Empathy

We all have our ‘buttons’ that let us explode, once they are pressed. How can we remain calm, if we have never learned to put ourselves in somebody else’s position, if we do not succeed to admit another perspective in our thoughts, if we only talk of absoluteness, if we do not listen?

In 2010, the artist Marina Abramovic invited visitors to the MoMA in New York to sit opposite her and ‘just‘ look into her eyes – as long as they wish to. Many visitors started to weep instantaneously. The artist herself described this as a “moment where we cannot go anywhere else but into ourselves and many feelings just explode.”

This so-called ‘Eye Contact Experiment‘ has since been repeated many times and is considered to be the beginning of a contact. What happens, if we do away with words, if we allow a glimpse into our soul?

I simply love this exercise and, apart from tears and laughter, I have above all experienced this: People do get into contact with each other, move away from looking at outward appearance, gender, age or religion. They calm down, turn inwards and get in touch with themselves.

As for me, this is a most valuable exercise towards empathy.

We are living in a time where we are faced with so many different thoughts and opinions. We are confronted with all sorts of lifestyles owed to the extensive media network. Many times this happens in a distorted way and depending on the algorithm we start to have only one perception in our ‘bubble‘.

The result is that we do not (have to) deal with empathy, tolerance anymore or exercise the ability to have contact with ‘free spirits’.

Should we suddenly find ourselves in a discussion with representatives holding strong opinions, who may also find the right buttons to press, we feel our values threatened and react in accordance with an old pattern of the ‘fight or flight’ principle.

But we can also choose a different way. A way that puts empathy first. To be able to really listen without already formulating an answer in our heads. To see the feeling and experience and to try to relate to our interlocutor.

Being quick-witted, I find this, however, sometimes extremely difficult in exceptional situations (for example, in respect of racist remarks or contemptuous remarks against women).

Immediately, my brain formulates arguments and my ego aches to reprimand and win. In this situation I only hear the words and lose contact to my heart.

But it is empathy and compassion that turn us into human beings.

Right from birth we have so-called mirroring neurons. Babies learn to look at their environment with empathy. If we are startled, they are startled in the same way. If we laugh, they giggle heartily.

I had the privilege to meet two peace makers at a TEDX event in Berlin who have deeply touched me: Pastor James Wuye and Imam Muhammad Ashafa from Nigeria.
James and Ashafa used to be arch enemies. A Muslim militiaman, presumably one of Ashafa’s men, hacked off James‘ hand with a machete. Years of war claimed losses on both sides. It seemed to be a never-ending religious conflict. Acts of revenge resulted in subsequently following brutal attacks.

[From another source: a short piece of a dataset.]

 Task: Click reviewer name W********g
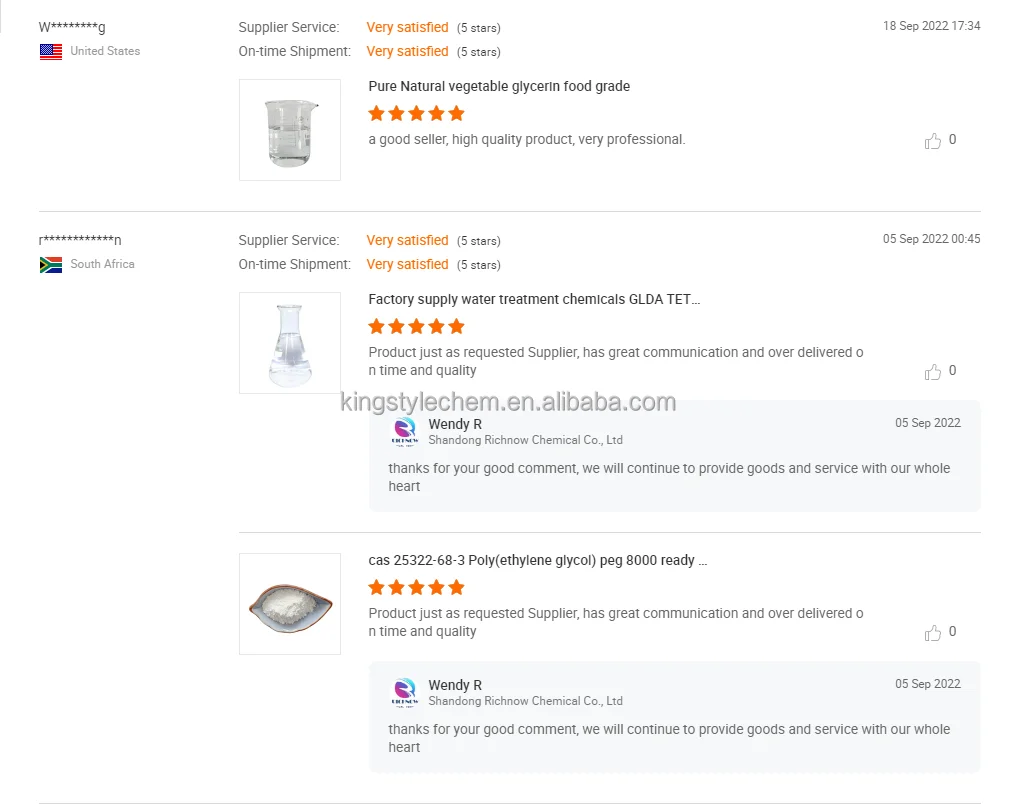pyautogui.click(x=72, y=27)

And now? They work together. Mutually, for peace. By setting up an impressive concept of mediation, they have not only achieved to reconcile their tribes but to set up internationally a peace program successfully. Their own history has a strong effect and generates hope for particularly difficult conflicts.

When I watched those two talking together on stage, I felt their words moving deep in my heart. Here we did not only see two people talking about empathy, charity, tolerance and solving conflicts. They had actually developed a proven concept.

Following their contribution, I immediately went up to them and talked to them. After having exchanged some e-mail correspondence, they supplied me with a program for peacemakers of their organization Interfaith Mediation Centre (IMC).

The program is based on ‘Reflective Structured Dialogue’. This turns above all around the fact that people meet as human beings, and it is not about the identity. Nationality, religion and other aspects do not play a role at all. Everyone talks as a human being from one heart to another.

In doing this, the talk follows a detailed and structured procedure.

Which voice wants to be heard? The preparations require a safe and protected frame, accompanied by a mediator, respect as a common base for the talks – listening, not recounting is the target. Specifically put questions are used to build up a relationship and confidence. Using this guided structure of talks enables people to come closer together and participate in sharing experience and feelings. Based on this, an understanding of the trauma is built up until the talk is guided to an end. The objective is to overcome pain – but everyone remains who they are.

Having this workbook at hand, I have carried out an empathy workshop. Since then I have used many of these aspects in my work and when in contact with people. Time and again, when I am holding talks about empathy and share experiences thereof, everyone remarks the same thing – there is a lack of exercise in doing this.

Why is it that these subjects are not taught? We all have our ‘buttons’ that let us explode, once they are pressed. How can we remain calm, if we have never learned to put ourselves in somebody else’s position, if we do not succeed to admit another perspective in our thoughts, if we only talk of absoluteness, if we do not listen?

We will probably have to try and try again to leave our ‘bubble‘ and to accept the process. And if we have the courage, we should enter into an exchange with them.